黒澤明映画『どですかでん』(1970年)の原作となった山本周五郎の小説を宮藤官九郎がアレンジ。(明らかに東日本大震災後を思わせる)「仮設住宅」を舞台に、めっぽう個性的な弱者たちがワチャワチャする物語。ディズニープラス『季節のない街』公式サイトで宮藤本人はこう語る。
――どうしよう。今回は自信がある。紛れもなく、いちばんやりたかった作品で、これを世に出したら、自分の第二章が始まるような気がしています。
「平成世代」(30代)の物語
では、賑やかな『不適切にもほどがある!』のどこに弱者視点があるのか。
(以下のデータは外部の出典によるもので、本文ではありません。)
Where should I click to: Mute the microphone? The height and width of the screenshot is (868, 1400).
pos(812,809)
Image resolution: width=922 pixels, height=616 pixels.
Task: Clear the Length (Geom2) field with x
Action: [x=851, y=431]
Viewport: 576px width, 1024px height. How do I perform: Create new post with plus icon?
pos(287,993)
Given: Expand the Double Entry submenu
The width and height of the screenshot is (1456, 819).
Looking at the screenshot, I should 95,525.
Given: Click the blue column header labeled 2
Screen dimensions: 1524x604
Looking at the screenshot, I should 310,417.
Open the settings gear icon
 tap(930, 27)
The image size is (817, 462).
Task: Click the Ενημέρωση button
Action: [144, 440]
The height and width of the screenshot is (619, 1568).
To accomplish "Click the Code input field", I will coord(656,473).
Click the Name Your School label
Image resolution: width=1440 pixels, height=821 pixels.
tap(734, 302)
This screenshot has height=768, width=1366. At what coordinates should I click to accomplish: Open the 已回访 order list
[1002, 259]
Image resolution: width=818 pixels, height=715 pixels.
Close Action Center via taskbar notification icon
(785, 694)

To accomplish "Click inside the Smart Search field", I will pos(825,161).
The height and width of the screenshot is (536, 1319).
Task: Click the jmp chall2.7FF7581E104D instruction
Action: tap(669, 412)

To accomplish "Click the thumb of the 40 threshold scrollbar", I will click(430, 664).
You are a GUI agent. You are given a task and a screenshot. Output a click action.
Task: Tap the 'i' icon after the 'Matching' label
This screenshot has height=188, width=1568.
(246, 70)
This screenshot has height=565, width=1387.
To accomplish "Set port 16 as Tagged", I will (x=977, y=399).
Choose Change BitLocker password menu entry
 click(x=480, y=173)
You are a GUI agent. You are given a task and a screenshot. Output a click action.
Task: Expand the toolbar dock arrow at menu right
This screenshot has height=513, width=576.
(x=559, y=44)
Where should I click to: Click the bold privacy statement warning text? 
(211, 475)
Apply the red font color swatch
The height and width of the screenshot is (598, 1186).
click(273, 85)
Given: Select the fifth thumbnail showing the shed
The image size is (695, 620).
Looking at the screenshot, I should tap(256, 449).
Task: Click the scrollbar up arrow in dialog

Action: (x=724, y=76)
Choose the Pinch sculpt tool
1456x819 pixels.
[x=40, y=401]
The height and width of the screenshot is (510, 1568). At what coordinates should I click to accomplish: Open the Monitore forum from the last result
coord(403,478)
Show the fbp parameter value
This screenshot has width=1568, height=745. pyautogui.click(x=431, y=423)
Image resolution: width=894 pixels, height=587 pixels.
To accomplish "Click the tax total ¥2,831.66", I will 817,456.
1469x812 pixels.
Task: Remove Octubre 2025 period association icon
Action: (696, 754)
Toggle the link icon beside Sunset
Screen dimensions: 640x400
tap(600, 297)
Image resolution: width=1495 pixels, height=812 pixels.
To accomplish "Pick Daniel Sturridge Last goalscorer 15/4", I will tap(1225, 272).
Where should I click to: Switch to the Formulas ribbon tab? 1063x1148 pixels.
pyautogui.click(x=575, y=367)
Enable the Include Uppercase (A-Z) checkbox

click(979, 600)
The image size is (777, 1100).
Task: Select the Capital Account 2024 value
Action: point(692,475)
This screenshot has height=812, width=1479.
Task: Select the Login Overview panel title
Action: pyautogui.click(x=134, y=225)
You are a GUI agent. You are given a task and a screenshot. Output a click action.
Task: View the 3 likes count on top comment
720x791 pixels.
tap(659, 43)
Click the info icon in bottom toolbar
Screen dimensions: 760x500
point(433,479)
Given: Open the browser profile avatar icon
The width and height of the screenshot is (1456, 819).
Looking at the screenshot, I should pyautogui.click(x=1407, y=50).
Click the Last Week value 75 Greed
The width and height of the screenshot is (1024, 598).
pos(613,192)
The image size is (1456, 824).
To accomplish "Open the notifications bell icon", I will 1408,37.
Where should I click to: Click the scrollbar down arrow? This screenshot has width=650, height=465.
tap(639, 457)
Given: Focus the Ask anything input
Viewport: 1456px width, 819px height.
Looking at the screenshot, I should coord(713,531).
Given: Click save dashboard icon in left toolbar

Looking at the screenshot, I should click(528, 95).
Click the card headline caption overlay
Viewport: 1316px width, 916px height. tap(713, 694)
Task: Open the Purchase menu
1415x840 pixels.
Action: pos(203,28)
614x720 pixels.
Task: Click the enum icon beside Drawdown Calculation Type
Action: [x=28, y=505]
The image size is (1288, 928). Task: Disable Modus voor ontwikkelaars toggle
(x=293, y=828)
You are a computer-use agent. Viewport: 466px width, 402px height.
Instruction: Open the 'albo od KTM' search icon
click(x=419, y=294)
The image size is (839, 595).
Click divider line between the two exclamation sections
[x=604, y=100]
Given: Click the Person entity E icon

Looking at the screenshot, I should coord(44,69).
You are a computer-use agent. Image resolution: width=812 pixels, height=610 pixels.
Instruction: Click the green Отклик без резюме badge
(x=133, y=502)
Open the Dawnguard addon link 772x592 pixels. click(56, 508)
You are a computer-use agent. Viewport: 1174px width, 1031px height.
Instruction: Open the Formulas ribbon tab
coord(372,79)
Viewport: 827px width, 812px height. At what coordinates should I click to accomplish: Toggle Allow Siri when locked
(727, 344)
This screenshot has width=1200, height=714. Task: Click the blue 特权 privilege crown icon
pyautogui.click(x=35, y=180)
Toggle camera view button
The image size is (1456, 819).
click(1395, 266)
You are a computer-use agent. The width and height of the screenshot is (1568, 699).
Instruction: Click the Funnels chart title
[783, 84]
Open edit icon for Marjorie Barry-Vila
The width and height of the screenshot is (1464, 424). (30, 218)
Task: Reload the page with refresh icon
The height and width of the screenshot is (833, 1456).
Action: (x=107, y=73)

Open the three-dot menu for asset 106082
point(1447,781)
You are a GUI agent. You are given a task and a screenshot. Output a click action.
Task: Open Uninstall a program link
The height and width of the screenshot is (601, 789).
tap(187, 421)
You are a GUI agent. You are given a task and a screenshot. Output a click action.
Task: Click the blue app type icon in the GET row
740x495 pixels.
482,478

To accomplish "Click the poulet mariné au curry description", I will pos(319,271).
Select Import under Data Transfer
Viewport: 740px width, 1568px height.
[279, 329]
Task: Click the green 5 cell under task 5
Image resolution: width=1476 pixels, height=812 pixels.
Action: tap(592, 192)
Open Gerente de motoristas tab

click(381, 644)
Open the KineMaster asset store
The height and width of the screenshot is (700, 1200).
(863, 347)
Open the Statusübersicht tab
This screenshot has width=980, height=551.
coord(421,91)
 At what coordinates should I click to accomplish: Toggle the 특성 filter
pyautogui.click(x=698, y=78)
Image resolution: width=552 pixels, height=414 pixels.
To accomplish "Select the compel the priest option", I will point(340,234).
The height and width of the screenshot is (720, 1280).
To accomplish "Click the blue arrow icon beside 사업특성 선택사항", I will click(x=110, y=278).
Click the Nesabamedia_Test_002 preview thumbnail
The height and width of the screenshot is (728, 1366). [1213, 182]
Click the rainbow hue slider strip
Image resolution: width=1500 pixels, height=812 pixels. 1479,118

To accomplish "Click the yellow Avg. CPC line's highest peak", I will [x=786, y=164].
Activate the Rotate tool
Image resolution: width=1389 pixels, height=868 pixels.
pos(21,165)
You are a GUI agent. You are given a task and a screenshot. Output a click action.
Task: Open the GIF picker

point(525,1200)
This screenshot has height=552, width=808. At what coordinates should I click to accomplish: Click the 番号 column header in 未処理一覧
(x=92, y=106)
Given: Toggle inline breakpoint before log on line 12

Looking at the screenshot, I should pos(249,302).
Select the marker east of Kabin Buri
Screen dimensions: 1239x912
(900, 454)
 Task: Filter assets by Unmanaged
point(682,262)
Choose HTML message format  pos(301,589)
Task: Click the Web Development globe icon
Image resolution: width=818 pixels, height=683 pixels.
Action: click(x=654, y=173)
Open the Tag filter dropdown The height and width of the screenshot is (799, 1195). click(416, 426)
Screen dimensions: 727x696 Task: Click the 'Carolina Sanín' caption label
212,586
ここでは、今どきの会社における「働き方改革」をテーマとした第1話・第2話に注目する。私はこの2回をそれぞれ秋津真彦(磯村勇斗)、犬島渚(仲里依紗)の物語として見た。
秋津真彦はアプリ開発会社の社員で入社7年目。まったく悪気はないにもかかわらず、部下の女性からハラスメントで訴えられる。犬島渚は、1歳6カ月の息子がいるシングルマザーで、テレビ局のバラエティー番組を担当アシスタントプロデューサー。仕事中も育児に追われながら、使えない若手社員に手を焼く。
いくぶん乱暴と思いつつ世代論でくくると、これは「昭和世代」と「Z世代」の中間で板挟みになっている、ある意味でもっとも根深い問題を抱えた弱者=「平成世代」(30代)の物語だ。